Right before graduation, I was offered a job with the Department of Defense working as a Yugoslav analyst, using my Serbo-Croatian. After a year in that position, I had the chance to move to a different department that provided support to embassies. I went to Belgrade, Yugoslavia in 1989 for three years. In 1994, I studied Bulgarian for a 2 1/2 year stint in Sofia. (I strongly recommend Bulgarian — its vocabulary is very close to Russian but does not use cases — the best Slavic language, in my opinion.)

While in Sofia, I was sent to Zagreb, Croatia on several occasions to provide support to the Embassy there. I met my husband on one of those trips. He was a communications officer at the Embassy who happened to be a Hackett, thereby saving me the trouble of deciding whether to change my name. (My parents said that they would disown me if I went by Hackett-Hackett.)

By 1997, when my Sofia tour was up, I was ready to leave the Balkans. I switched jobs to computer support and did tours with my new husband in Geneva and Manila. Our first child, Isabel, was born in April of 1999, right before our Manila assignment. After Manila we were ready to return to the US and took an assignment in Hawaii with our new baby, Philip, born in April of 2002.

In August of 2004 my husband took an early retirement, I resigned, and we moved to Ellensburg, WA. After a year of trying to figure out how to be a Mom without a full time Philippine nanny (we were spoiled) I am starting to work as a consultant, translating engineering-ese into language that the ordinary mortal can understand.

Katie Sauter Messick

Russian after Carleton? Why, yes! I managed to spend about four years in Russia (and the former USSR) in the 1990s, mostly in Siberia and the Far East. I did a whole bunch of different things, from leading eco-tours on Kamchatka and at Lake Baikal to working for the USIA and helping Catholic Relief Services set up a humanitarian aid program. Being there in the early ’90s was a real adventure.

In the meantime, I picked up an MS in Forestry and started out on a split career, half the time in Russia and half the time in the woods in the Pacific Northwest, and I racked up about as many different jobs on my resume as there were years since graduation. Fun!

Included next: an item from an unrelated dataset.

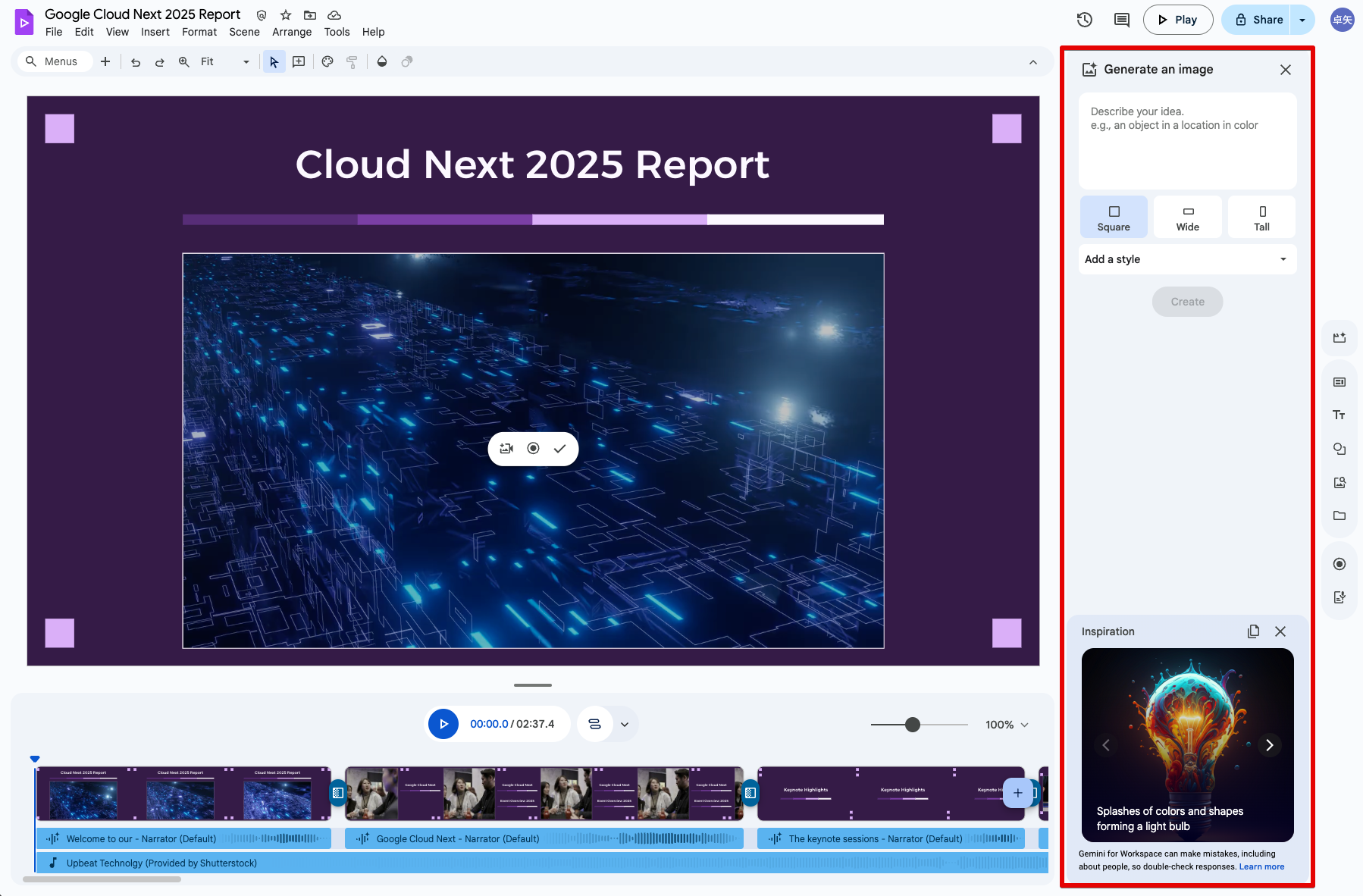The width and height of the screenshot is (1363, 896).
Task: Select the Square aspect ratio option
Action: (x=1114, y=218)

Eventually the nesting instinct overwhelmed the adventure instinct, and although I searched high and low for Russia-related work in Seattle, I ended up veering off down the environmental career path, with only occasional glimpses of my Russian past.

I now spend my days saving King County lakes and rivers from noxious weed invasions, and free time is spent playing music with my husband, Steve, and trying not to kill all the plants in my garden. I occasionally get to help with environmental-oriented Russian delegations that friends who are still connected to that world bring through Seattle from time to time.


John W. Randolph Jr.

John Randolph with wife Kim and daughter Lula

After majoring in history with a with a certificate of advanced study in Russian (which I know I saw floating around my office somewhere not too long ago), I’ve gone on to get a Ph.D. at Berkeley and a job as an Assistant Professor of History at the University of Illinois at Urbana-Champaign.

I’m just finishing my first book–which I hope to publish with Cornell University Press–and it’s entitled: The House in the Garden: The Bakunin Family and the Romance of Russian Idealism.

I’m now married, to an artist named Kim Curtis, and on July 14 (Bastille Day), 2005 our first child, a daughter named Lula Cathryn Randolph, was born. We hope to go to Russia next May, but in the meantime my stockpile of Russian photos is still looking so ’90s.